Kerry and his close ally, Sen. Ted Kennedy, didn’t help their cause much either by failing to concentrate on Alito’s advocacy for giving the President sweeping authority as a “unitary executive” and his support for the President’s “plenary” – or unlimited – powers as Commander in Chief during wartime.

Much as Democrats did during poorly focused Senate Judiciary Committee hearings, Kerry and Kennedy recounted what sounded like a checklist of favorite causes of liberal single-issue groups. The threat that Alito represented to constitutional checks and balances – and thus the liberties of all Americans – often was treated as an after-thought.

So, some Democrats who opposed Alito decided that his confirmation didn’t measure up to the “extraordinary circumstances” that the Senate’s centrist “Gang of 14” – seven Democrats and seven Republicans – said were needed to justify a filibuster of Bush’s judicial picks.

That meant Kerry could muster only 25 votes, while the Republicans amassed 72 votes for cloture – a dozen more than the 60 needed to shut off debate. Those votes included 19 Democrats freed from party discipline by Senate Minority Leader Harry Reid.

On the final confirmation vote, however, Alito was approved by a much smaller margin, 58-42, meaning that he could have been kept off the Supreme Court if all those who considered him a poor choice had backed the filibuster.

By contrast, when Republicans were in the minority, they aggressively used the filibuster to get their way.

In 1991, for instance, Senate Republicans blocked funding for an investigation into whether George H.W. Bush and other senior Republicans illegally met with radical Iranian mullahs behind President Jimmy Carter’s back in 1980.

An Angry Base

The Alito capitulation by Senate Democratic leaders has infuriated much of the Democratic base, which recognized the constitutional stakes of putting another supporter of the “unitary executive” on the Supreme Court. But Reid and other top Democrats chose to mount only a symbolic battle.

http://www.consortiumnews.com/2006/020106.html



What Kerry devoted huge chunks of every speech to this, even citing examples:



Jan. 25 speech

Snip...

“In his speech, Judge Alito ‘preach the gospel’ of the Reagan Administration’s Justice Department: the theory of a unitary executive. Though in the hearings, Judge Alito attempted to downplay the significance of this theory by saying it did not address the scope of the power of the executive branch but rather addressed the question of who controls the executive branch, don’t be fooled. The unitary executive theory has everything to do with the scope of executive power.

“In fact, even Stephen Calabresi, one of the fathers of the theory, has stated that ‘he practical consequence of this theory is dramatic: it renders unconstitutional independent agencies and counsels.’ This means that Congress would lose the power to protect public safety by creating agencies like the Consumer Product Safety Commission—which ensures the safety of products on the marketplace—and the Securities and Exchange Commission—which protects Americans from corporations like Enron—and the President would gain it.

“Carried to its logical end, the theory goes much further than invalidating independent agencies. The Bush Administration has used it to justify both its illegal domestic spying program and its ability to torture detainees.
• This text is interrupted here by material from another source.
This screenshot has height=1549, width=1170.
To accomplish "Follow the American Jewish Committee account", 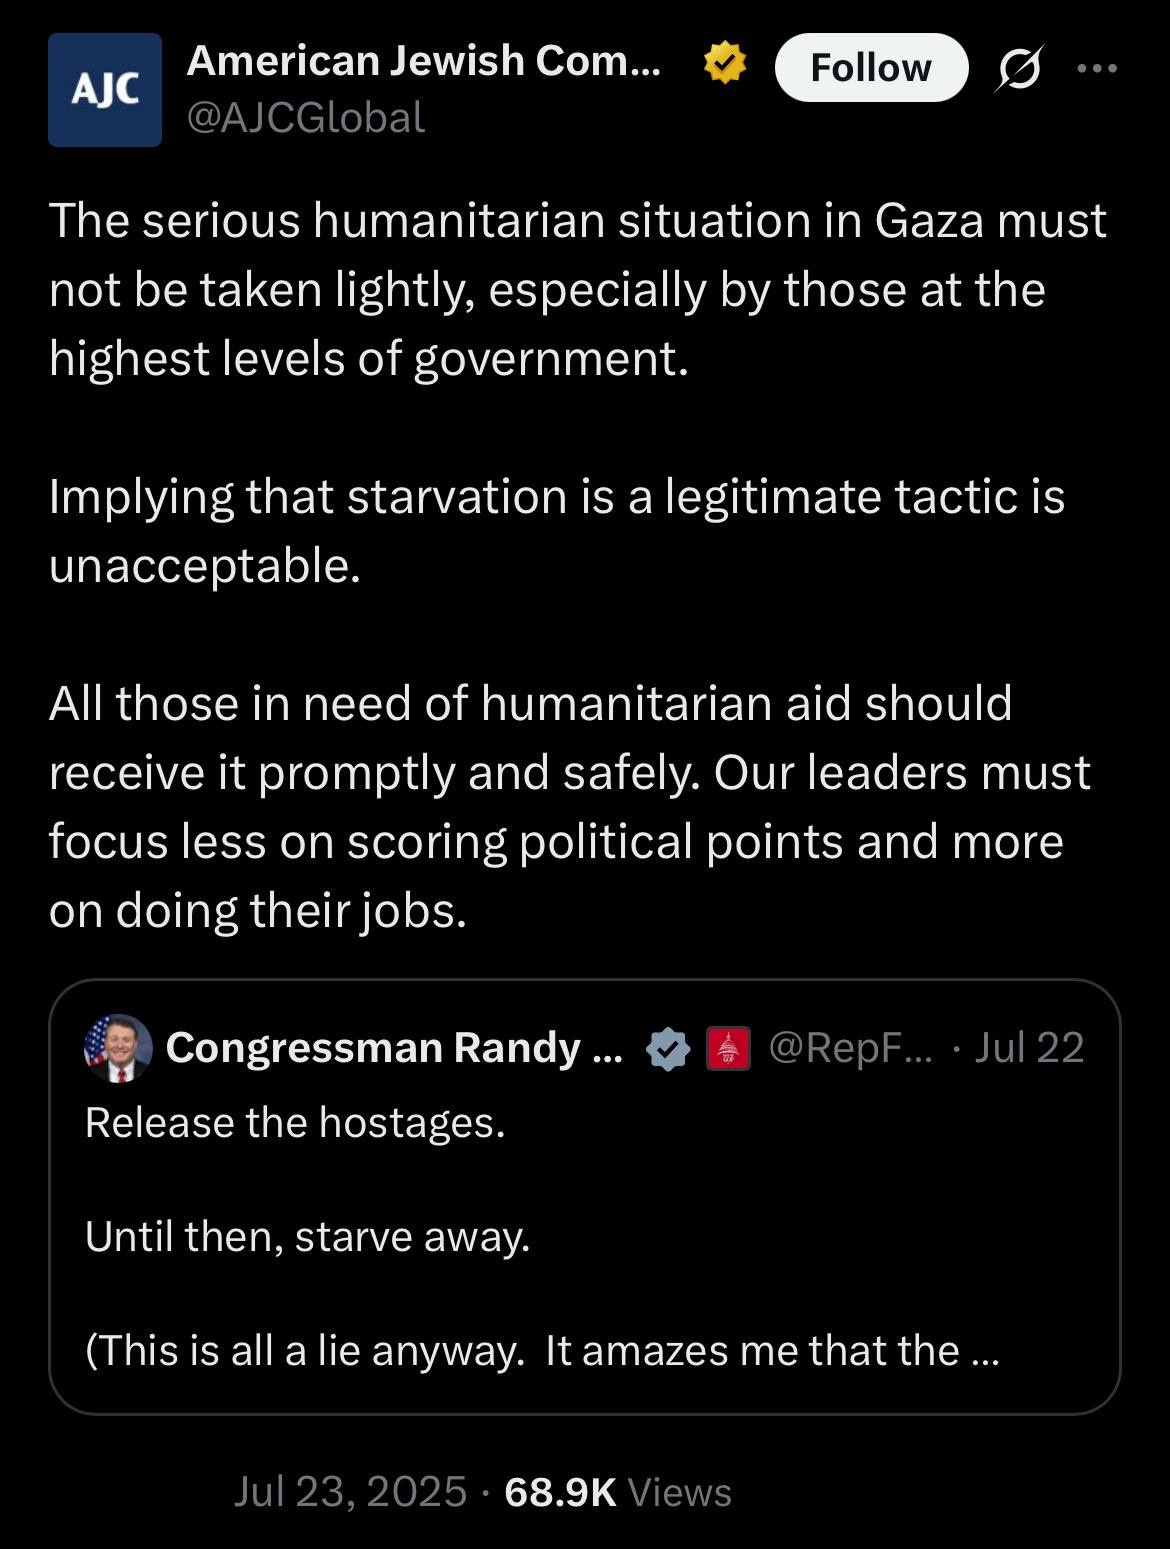I will pyautogui.click(x=871, y=68).
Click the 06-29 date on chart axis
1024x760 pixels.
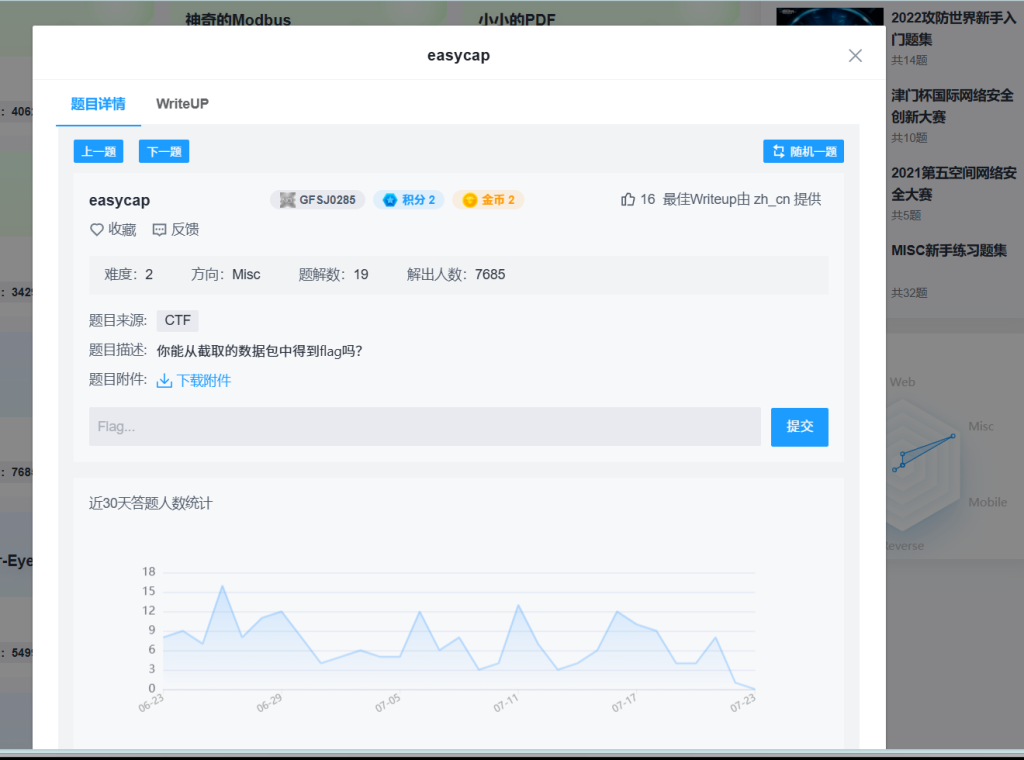pyautogui.click(x=269, y=703)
The Administration seems to view this theory as a blank check for executive overreaching.

“Judge Alito’s endorsement of the unitary executive theory is not my only cause for concern. In 1986, while working in the Justice Department, Judge Alito endorsed the idea that presidential ‘signing statements’ could be used to influence judicial interpretation of legislation. His premise was that the President’s understanding of legislation was as important as Congress’ in determining legislative intent—startling when you consider that Congress is the legislative branch.



Jan. 27 speech

Snip...

“His eagerness to buy the FBI's arguments, particularly in light of the Supreme Court decisions to the contrary, raises serious questions about how he would approach serious constitutional violations to the National Security Agency's program of domestic eavesdropping. Americans across the board are concerned about the violation of the law with respect to what we passed in the Congress overwhelmingly. After all, with the eavesdropping in Lee and the eavesdropping being conducted now, we see some startling similarity. Both are defended on the basis of Executive discretion and self-restraint.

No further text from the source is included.